== The task ==
Can you format every line of the records below as a JSON list of strings, one string per line, leaving out any blank lines?

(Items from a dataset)
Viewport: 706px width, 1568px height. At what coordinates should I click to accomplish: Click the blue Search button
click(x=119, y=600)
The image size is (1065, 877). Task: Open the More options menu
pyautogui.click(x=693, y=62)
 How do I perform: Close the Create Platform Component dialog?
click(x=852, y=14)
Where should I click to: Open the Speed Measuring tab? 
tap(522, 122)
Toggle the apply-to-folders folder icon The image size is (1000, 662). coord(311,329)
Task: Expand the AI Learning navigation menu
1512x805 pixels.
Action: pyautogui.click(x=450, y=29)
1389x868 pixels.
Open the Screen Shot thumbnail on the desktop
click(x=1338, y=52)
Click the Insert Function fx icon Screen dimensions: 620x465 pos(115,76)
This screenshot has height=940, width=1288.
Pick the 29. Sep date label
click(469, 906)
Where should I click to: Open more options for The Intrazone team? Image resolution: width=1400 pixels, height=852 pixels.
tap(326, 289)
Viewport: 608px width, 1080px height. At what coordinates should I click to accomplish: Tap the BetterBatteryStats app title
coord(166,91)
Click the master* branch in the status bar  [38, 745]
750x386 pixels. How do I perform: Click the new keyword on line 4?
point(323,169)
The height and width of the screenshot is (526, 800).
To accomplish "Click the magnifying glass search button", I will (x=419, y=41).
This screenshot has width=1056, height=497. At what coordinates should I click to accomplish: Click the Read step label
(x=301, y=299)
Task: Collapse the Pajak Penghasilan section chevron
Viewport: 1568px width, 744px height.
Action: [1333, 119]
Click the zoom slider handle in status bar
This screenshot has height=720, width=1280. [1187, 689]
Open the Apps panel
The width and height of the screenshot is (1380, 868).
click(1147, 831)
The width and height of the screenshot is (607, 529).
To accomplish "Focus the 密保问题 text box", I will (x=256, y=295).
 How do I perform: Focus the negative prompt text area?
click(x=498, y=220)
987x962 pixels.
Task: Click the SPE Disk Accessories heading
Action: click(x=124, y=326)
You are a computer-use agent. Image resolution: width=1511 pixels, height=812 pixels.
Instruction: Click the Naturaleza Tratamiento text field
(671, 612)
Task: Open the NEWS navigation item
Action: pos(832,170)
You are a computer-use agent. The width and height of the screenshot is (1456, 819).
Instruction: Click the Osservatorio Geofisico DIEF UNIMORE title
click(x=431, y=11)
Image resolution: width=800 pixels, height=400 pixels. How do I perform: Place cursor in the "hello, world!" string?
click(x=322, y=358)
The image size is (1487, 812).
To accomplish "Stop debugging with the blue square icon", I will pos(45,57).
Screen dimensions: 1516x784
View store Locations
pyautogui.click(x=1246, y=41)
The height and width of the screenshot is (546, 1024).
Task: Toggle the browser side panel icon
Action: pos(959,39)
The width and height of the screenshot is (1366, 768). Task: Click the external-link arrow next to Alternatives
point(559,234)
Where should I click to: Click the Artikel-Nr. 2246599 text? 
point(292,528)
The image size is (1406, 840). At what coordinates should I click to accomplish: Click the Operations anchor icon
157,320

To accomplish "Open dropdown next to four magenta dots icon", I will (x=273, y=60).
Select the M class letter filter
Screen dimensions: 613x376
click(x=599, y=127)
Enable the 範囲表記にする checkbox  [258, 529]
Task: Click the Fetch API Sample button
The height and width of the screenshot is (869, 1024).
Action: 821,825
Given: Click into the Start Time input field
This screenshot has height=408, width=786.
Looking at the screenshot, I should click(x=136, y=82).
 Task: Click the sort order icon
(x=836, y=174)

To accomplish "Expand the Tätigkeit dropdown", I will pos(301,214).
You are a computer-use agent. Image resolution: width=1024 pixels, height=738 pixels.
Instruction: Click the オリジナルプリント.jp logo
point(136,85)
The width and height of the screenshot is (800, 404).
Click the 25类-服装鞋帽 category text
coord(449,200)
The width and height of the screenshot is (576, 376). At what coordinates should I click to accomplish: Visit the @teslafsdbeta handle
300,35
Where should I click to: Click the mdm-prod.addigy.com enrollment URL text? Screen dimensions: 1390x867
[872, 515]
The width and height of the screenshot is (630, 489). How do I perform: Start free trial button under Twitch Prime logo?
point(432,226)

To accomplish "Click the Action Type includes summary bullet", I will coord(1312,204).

== Exercise result ==
[
  "Viewport: 706px width, 1568px height. At what coordinates should I click to accomplish: Click the blue Search button",
  "click(x=119, y=600)",
  "The image size is (1065, 877). Task: Open the More options menu",
  "pyautogui.click(x=693, y=62)",
  " How do I perform: Close the Create Platform Component dialog?",
  "click(x=852, y=14)",
  "Where should I click to: Open the Speed Measuring tab? ",
  "tap(522, 122)",
  "Toggle the apply-to-folders folder icon The image size is (1000, 662). coord(311,329)",
  "Task: Expand the AI Learning navigation menu",
  "1512x805 pixels.",
  "Action: pyautogui.click(x=450, y=29)",
  "1389x868 pixels.",
  "Open the Screen Shot thumbnail on the desktop",
  "click(x=1338, y=52)",
  "Click the Insert Function fx icon Screen dimensions: 620x465 pos(115,76)",
  "This screenshot has height=940, width=1288.",
  "Pick the 29. Sep date label",
  "click(469, 906)",
  "Where should I click to: Open more options for The Intrazone team? Image resolution: width=1400 pixels, height=852 pixels.",
  "tap(326, 289)",
  "Viewport: 608px width, 1080px height. At what coordinates should I click to accomplish: Tap the BetterBatteryStats app title",
  "coord(166,91)",
  "Click the master* branch in the status bar  [38, 745]",
  "750x386 pixels. How do I perform: Click the new keyword on line 4?",
  "point(323,169)",
  "The height and width of the screenshot is (526, 800).",
  "To accomplish \"Click the magnifying glass search button\", I will (x=419, y=41).",
  "This screenshot has width=1056, height=497. At what coordinates should I click to accomplish: Click the Read step label",
  "(x=301, y=299)",
  "Task: Collapse the Pajak Penghasilan section chevron",
  "Viewport: 1568px width, 744px height.",
  "Action: [1333, 119]",
  "Click the zoom slider handle in status bar",
  "This screenshot has height=720, width=1280. [1187, 689]",
  "Open the Apps panel",
  "The width and height of the screenshot is (1380, 868).",
  "click(1147, 831)",
  "The width and height of the screenshot is (607, 529).",
  "To accomplish \"Focus the 密保问题 text box\", I will (x=256, y=295).",
  " How do I perform: Focus the negative prompt text area?",
  "click(x=498, y=220)",
  "987x962 pixels.",
  "Task: Click the SPE Disk Accessories heading",
  "Action: click(x=124, y=326)",
  "You are a computer-use agent. Image resolution: width=1511 pixels, height=812 pixels.",
  "Instruction: Click the Naturaleza Tratamiento text field",
  "(671, 612)",
  "Task: Open the NEWS navigation item",
  "Action: pos(832,170)",
  "You are a computer-use agent. The width and height of the screenshot is (1456, 819).",
  "Instruction: Click the Osservatorio Geofisico DIEF UNIMORE title",
  "click(x=431, y=11)",
  "Image resolution: width=800 pixels, height=400 pixels. How do I perform: Place cursor in the \"hello, world!\" string?",
  "click(x=322, y=358)",
  "The image size is (1487, 812).",
  "To accomplish \"Stop debugging with the blue square icon\", I will pos(45,57).",
  "Screen dimensions: 1516x784",
  "View store Locations",
  "pyautogui.click(x=1246, y=41)",
  "The height and width of the screenshot is (546, 1024).",
  "Task: Toggle the browser side panel icon",
  "Action: pos(959,39)",
  "The width and height of the screenshot is (1366, 768). Task: Click the external-link arrow next to Alternatives",
  "point(559,234)",
  "Where should I click to: Click the Artikel-Nr. 2246599 text? ",
  "point(292,528)",
  "The image size is (1406, 840). At what coordinates should I click to accomplish: Click the Operations anchor icon",
  "157,320",
  "To accomplish \"Open dropdown next to four magenta dots icon\", I will (x=273, y=60).",
  "Select the M class letter filter",
  "Screen dimensions: 613x376",
  "click(x=599, y=127)",
  "Enable the 範囲表記にする checkbox  [258, 529]",
  "Task: Click the Fetch API Sample button",
  "The height and width of the screenshot is (869, 1024).",
  "Action: 821,825",
  "Given: Click into the Start Time input field",
  "This screenshot has height=408, width=786.",
  "Looking at the screenshot, I should click(x=136, y=82).",
  " Task: Click the sort order icon",
  "(x=836, y=174)",
  "To accomplish \"Expand the Tätigkeit dropdown\", I will pos(301,214).",
  "You are a computer-use agent. Image resolution: width=1024 pixels, height=738 pixels.",
  "Instruction: Click the オリジナルプリント.jp logo",
  "point(136,85)",
  "The width and height of the screenshot is (800, 404).",
  "Click the 25类-服装鞋帽 category text",
  "coord(449,200)",
  "The width and height of the screenshot is (576, 376). At what coordinates should I click to accomplish: Visit the @teslafsdbeta handle",
  "300,35",
  "Where should I click to: Click the mdm-prod.addigy.com enrollment URL text? Screen dimensions: 1390x867",
  "[872, 515]",
  "The width and height of the screenshot is (630, 489). How do I perform: Start free trial button under Twitch Prime logo?",
  "point(432,226)",
  "To accomplish \"Click the Action Type includes summary bullet\", I will coord(1312,204)."
]